3.6 KiB
Binary Quantization
"Quantization" refers to a variety of methods and techniques for reducing the
size of vectors in a vector index. Binary quantization (BQ) refers to a
specific technique where each individual floating point element in a vector is
reduced to a single bit, typically by assigning 0 to negative numbers and 1
to positive numbers.
For example, in this 8-dimensional float32 vector:
[-0.73, -0.80, 0.12, -0.73, 0.79, -0.11, 0.23, 0.97]
Applying binary quantization would result in the following bit vector:
[0, 0, 1, 0, 1, 0, 1, 1]
The original 8-dimensional float32 vector requires 8 * 4 = 32 bytes of space
to store. For 1 million vectors, that would be 32MB. On the other hand, the
binary quantized 8-dimensional vector can be stored in a single byte — one bit
per element. For 1 million vectors, that would be just 1MB, a 32x reduction!
Though keep in mind, you're bound to lose a lot quality when reducing 32 bits of information to 1 bit. Oversampling and re-scoring will help a lot.
The main goal of BQ is to dramatically reduce the size of your vector index,
resulting in faster searches with less resources. This is especially useful in
sqlite-vec, which is (currently) brute-force only and meant to run on small
devices. BQ is an easy low-cost method to make larger vector datasets easier to
manage.
Binary Quantization sqlite-vec
The sqlite-vec extension offers a vec_quantize_binary() SQL scalar function,
which applies binary quanitization to a float32 or int8 vector. For every
element in a given vector, it will apply 0 to negative values and 1 to
positive values, and pack them into a BLOB.

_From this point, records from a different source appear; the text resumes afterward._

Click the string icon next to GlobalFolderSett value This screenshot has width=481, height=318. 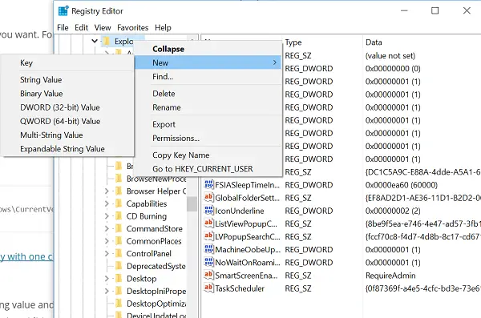(208, 197)
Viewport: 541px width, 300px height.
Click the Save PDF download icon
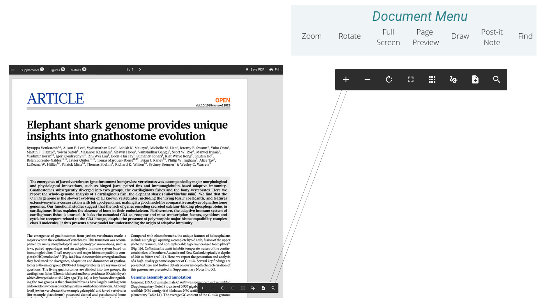(247, 69)
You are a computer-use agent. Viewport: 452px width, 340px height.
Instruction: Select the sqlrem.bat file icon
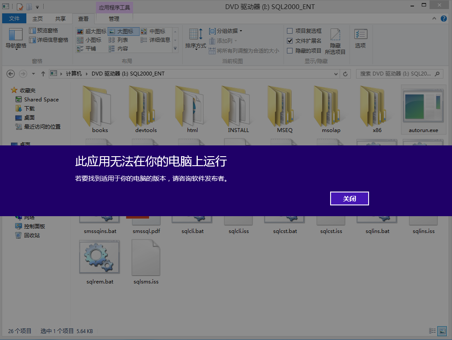coord(99,258)
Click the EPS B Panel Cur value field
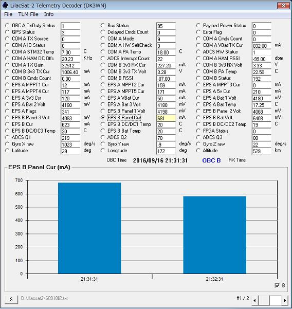Image resolution: width=292 pixels, height=309 pixels. 166,118
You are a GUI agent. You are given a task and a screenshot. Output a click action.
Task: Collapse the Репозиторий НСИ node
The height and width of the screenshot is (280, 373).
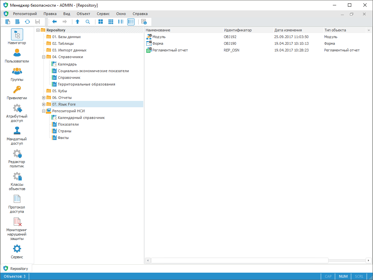pos(44,111)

select vec_quantize_binary(
'[-0.73, -0.80, 0.12, -0.73, 0.79, -0.11, 0.23, 0.97]'
);
-- X'd4`
The single byte 0xd4 in hexadecimal is 11010100 in binary.
Demo
Here's an end-to-end example of using binary quantization with vec0 virtual
tables in sqlite-vec.
create virtual table vec_movies using vec0(
synopsis_embedding bit[768]
);
insert into vec_movies(rowid, synopsis_embedding)

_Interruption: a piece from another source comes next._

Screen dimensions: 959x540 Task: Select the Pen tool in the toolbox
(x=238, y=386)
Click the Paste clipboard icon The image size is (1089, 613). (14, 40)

VALUES (:id, vec_quantize_binary(:vector));
select
rowid,
distance
from vec_movies
where synopsis_embedding match vec_quantize_binary(:query)
order by distance
limit 20;
Re-scoring
create virtual table vec_movies using vec0(
synopsis_embedding float[768],
synopsis_embedding_coarse bit[768]
);
insert into vec_movies(rowid, synopsis_embedding, synopsis_embedding_coarse)

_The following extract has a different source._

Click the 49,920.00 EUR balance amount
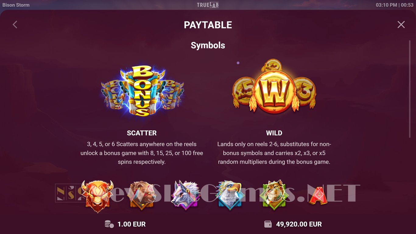This screenshot has height=234, width=416. pos(299,224)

VALUES (:id, :vector, vec_quantize_binary(:vector));
with coarse_matches as (
select
rowid,
synopsis_embedding
from vec_movies
where synopsis_embedding_coarse match vec_quantize_binary(:query)
order by distance
limit 20 * 8
),
select
rowid,
vec_distance_L2(synopsis_embedding, :query)
from coarse_matches
order by 2
limit 20;
Benchmarks
Model support
Certain embedding models, like Nomic's
nomic-embed-text-v1.5
text embedding model and
mixedbread.ai's
mxbai-embed-large-v1
are specifically trained to perform well after binary quantization.
Other embeddings models may not, but you can still try BQ and see if it works
for your datasets. Chances are, if your vectors are normalized (ie between
-1.0 and 1.0) there's a good chance you will see acceptable results with BQ.